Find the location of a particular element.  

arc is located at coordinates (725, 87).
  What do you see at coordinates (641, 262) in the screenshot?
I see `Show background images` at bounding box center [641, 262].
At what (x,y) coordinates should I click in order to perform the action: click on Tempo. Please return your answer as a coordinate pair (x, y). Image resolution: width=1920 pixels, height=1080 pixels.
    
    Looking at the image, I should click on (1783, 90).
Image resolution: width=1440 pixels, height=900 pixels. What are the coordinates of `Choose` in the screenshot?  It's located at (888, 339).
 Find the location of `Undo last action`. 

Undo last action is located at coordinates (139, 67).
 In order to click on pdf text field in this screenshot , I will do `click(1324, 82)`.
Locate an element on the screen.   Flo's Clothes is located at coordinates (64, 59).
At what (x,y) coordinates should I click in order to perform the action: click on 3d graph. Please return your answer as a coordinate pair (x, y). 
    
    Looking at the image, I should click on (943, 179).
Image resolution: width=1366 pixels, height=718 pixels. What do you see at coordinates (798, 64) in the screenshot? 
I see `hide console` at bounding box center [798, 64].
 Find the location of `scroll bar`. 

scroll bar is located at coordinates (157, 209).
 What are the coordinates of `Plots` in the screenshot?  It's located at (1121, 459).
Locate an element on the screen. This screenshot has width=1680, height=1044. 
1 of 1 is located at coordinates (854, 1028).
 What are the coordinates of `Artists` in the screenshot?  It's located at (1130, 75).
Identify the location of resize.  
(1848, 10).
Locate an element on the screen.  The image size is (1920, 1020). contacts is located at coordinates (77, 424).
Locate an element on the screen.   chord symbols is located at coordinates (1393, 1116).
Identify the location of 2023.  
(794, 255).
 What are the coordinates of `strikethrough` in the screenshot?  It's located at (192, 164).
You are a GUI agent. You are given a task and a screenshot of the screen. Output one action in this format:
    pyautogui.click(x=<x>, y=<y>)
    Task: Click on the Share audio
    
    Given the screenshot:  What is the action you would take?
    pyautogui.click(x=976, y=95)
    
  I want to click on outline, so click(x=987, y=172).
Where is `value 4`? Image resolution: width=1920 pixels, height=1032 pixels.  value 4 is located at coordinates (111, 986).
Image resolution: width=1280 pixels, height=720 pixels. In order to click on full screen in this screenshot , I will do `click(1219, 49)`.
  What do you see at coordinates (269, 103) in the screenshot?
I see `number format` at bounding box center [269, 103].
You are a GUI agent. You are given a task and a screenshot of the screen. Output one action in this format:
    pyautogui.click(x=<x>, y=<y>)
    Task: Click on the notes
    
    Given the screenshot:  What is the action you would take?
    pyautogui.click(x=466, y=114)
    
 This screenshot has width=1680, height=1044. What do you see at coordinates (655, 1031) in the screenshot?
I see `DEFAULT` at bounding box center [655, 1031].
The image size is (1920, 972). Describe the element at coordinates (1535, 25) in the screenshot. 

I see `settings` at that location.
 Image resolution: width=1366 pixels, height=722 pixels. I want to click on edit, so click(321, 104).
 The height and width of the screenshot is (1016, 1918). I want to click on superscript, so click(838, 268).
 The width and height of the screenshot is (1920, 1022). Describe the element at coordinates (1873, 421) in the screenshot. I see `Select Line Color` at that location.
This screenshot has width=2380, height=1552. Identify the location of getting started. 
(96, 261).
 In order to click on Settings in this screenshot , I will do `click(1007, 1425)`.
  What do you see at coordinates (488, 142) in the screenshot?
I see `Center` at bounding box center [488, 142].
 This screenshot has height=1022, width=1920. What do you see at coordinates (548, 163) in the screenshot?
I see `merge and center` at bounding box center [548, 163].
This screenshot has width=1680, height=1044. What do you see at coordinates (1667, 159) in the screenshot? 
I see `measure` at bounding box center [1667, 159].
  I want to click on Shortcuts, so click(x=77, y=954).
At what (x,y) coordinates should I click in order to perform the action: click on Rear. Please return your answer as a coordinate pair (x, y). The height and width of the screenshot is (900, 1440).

## WHAT TO PRODUCE
Reproduce all the items above, putting "Find one element on the page" in place of every "Locate an element on the screen" and leaving everything else unchanged.

## ANSWER BELOW
Find the location of a particular element.  

arc is located at coordinates (725, 87).
  What do you see at coordinates (641, 262) in the screenshot?
I see `Show background images` at bounding box center [641, 262].
At what (x,y) coordinates should I click in order to perform the action: click on Tempo. Please return your answer as a coordinate pair (x, y). Image resolution: width=1920 pixels, height=1080 pixels.
    
    Looking at the image, I should click on (1783, 90).
Image resolution: width=1440 pixels, height=900 pixels. What are the coordinates of `Choose` in the screenshot?  It's located at (888, 339).
 Find the location of `Undo last action`. 

Undo last action is located at coordinates (139, 67).
 In order to click on pdf text field in this screenshot , I will do `click(1324, 82)`.
Find one element on the page.   Flo's Clothes is located at coordinates (64, 59).
At what (x,y) coordinates should I click in order to perform the action: click on 3d graph. Please return your answer as a coordinate pair (x, y). 
    
    Looking at the image, I should click on (943, 179).
Image resolution: width=1366 pixels, height=718 pixels. What do you see at coordinates (798, 64) in the screenshot? 
I see `hide console` at bounding box center [798, 64].
 Find the location of `scroll bar`. 

scroll bar is located at coordinates (157, 209).
 What are the coordinates of `Plots` in the screenshot?  It's located at (1121, 459).
Find one element on the page. This screenshot has width=1680, height=1044. 
1 of 1 is located at coordinates (854, 1028).
 What are the coordinates of `Artists` in the screenshot?  It's located at (1130, 75).
Identify the location of resize.  
(1848, 10).
Find one element on the page.  The image size is (1920, 1020). contacts is located at coordinates (77, 424).
Find one element on the page.   chord symbols is located at coordinates (1393, 1116).
Identify the location of 2023.  
(794, 255).
 What are the coordinates of `strikethrough` in the screenshot?  It's located at (192, 164).
You are a GUI agent. You are given a task and a screenshot of the screen. Output one action in this format:
    pyautogui.click(x=<x>, y=<y>)
    Task: Click on the Share audio
    
    Given the screenshot:  What is the action you would take?
    pyautogui.click(x=976, y=95)
    
  I want to click on outline, so click(x=987, y=172).
Where is `value 4`? Image resolution: width=1920 pixels, height=1032 pixels.  value 4 is located at coordinates (111, 986).
Image resolution: width=1280 pixels, height=720 pixels. In order to click on full screen in this screenshot , I will do `click(1219, 49)`.
  What do you see at coordinates (269, 103) in the screenshot?
I see `number format` at bounding box center [269, 103].
You are a GUI agent. You are given a task and a screenshot of the screen. Output one action in this format:
    pyautogui.click(x=<x>, y=<y>)
    Task: Click on the notes
    
    Given the screenshot:  What is the action you would take?
    pyautogui.click(x=466, y=114)
    
 This screenshot has width=1680, height=1044. What do you see at coordinates (655, 1031) in the screenshot?
I see `DEFAULT` at bounding box center [655, 1031].
The image size is (1920, 972). Describe the element at coordinates (1535, 25) in the screenshot. 

I see `settings` at that location.
 Image resolution: width=1366 pixels, height=722 pixels. I want to click on edit, so click(321, 104).
 The height and width of the screenshot is (1016, 1918). I want to click on superscript, so click(838, 268).
 The width and height of the screenshot is (1920, 1022). Describe the element at coordinates (1873, 421) in the screenshot. I see `Select Line Color` at that location.
This screenshot has width=2380, height=1552. Identify the location of getting started. 
(96, 261).
 In order to click on Settings in this screenshot , I will do `click(1007, 1425)`.
  What do you see at coordinates (488, 142) in the screenshot?
I see `Center` at bounding box center [488, 142].
 This screenshot has height=1022, width=1920. What do you see at coordinates (548, 163) in the screenshot?
I see `merge and center` at bounding box center [548, 163].
This screenshot has width=1680, height=1044. What do you see at coordinates (1667, 159) in the screenshot? 
I see `measure` at bounding box center [1667, 159].
  I want to click on Shortcuts, so click(x=77, y=954).
At what (x,y) coordinates should I click in order to perform the action: click on Rear. Please return your answer as a coordinate pair (x, y). The height and width of the screenshot is (900, 1440).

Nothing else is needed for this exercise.